Monday, April 20, 2009

Nurturing Children The Soft Way

Changing times bring about changes in attitudes and views. Things which were considered taboos in the past are no longer considered so now. Similarly, things which were once considered acceptable may not be so today. Therefore we have to change the way we handle certain situations. I am not going to write about homosexuality but rather on something which is very close to many of us: nurturing children.

What sparked my interest in writing about this was a conversation I had with a senior a couple of days ago. He has a 16-year old child who just obtained his report card. His wife was horrified to see so many red marks that if put at a distance, might give the impression the card was on fire. She wasted no time in seeing his teachers who promptly suggested that his pocket money was reduced. She also spoke to many friends who told her to do the same thing. Of course, my senior was not spared and he promised to tell her his ideas after thinking about it.

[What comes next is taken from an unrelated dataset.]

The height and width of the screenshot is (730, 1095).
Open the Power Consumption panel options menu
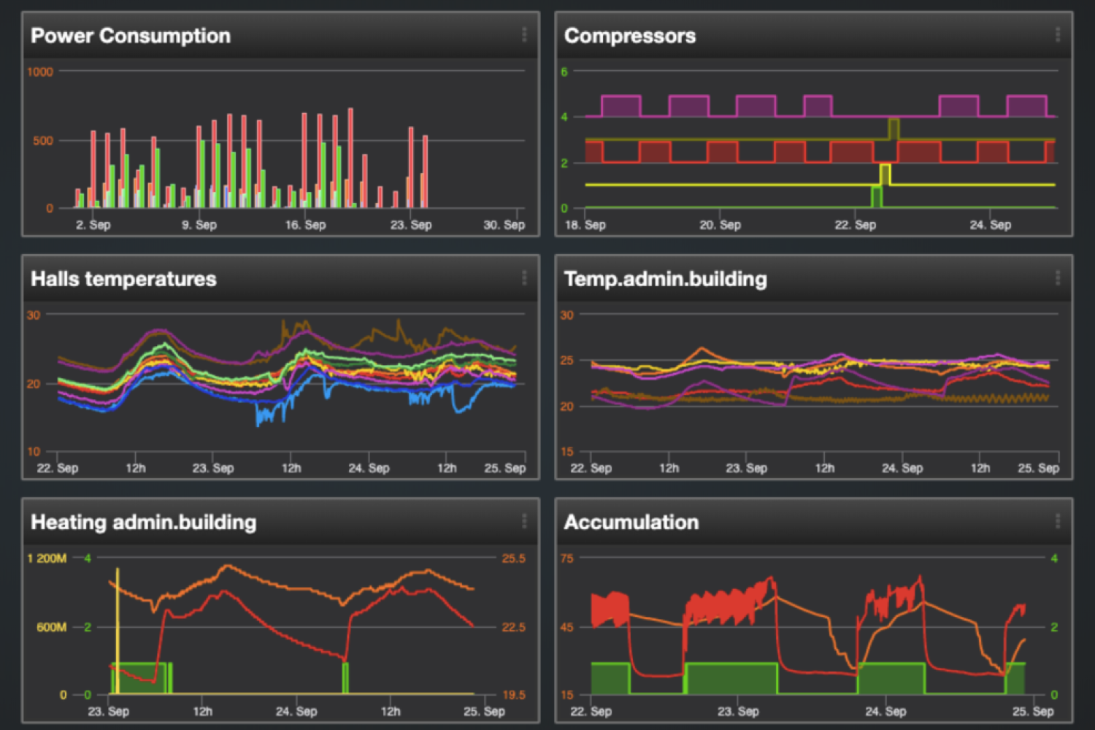(524, 34)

As I was beside him when his wife called, I naturally became the first person he sought advice from. Although he was fine with the suggestion to reduce his son’s pocket money, he wasn’t sure if it may work on his son. I agreed with his concerns. Children nowadays, particularly those above 15-year old are different from those in the past. While those in the past were fully aware of their mistakes and hence, willingly accepted their punishments, children nowadays dislike hard-handed approaches, equating them as non-understanding and means of stifling their freedom. As such, these approaches may not yield significant results and worse still, may turn them from bad to worse.

I thought a more appropriate approach would be to engage him in a constructive conversation. Tell him that although many people have suggested hard-handed approaches, you don’t think it is appropriate since you treat him as an adult. Try to find out the causes of his bad performance. If it is because of certain parental actions which he doesn’t quite understand, explain to him the reasons behind them and apologize if necessary. Next, get him to say what his plans are moving forward. Do your best to expand those simple and vague plans to more concrete ones. For example, if he says he will study hard, ask him how he will intend to do that. The main idea is to get him to realize his own mistakes, feel guilty about them and hence act to rectify them.

The time when children were obedient to the point of carrying out all your wishes, even though they were wrong had long passed. As a teacher-friend of mine once said: “In the past, we introduced ourselves as educators, as teachers. Nowadays, we introduce ourselves as facilitators.”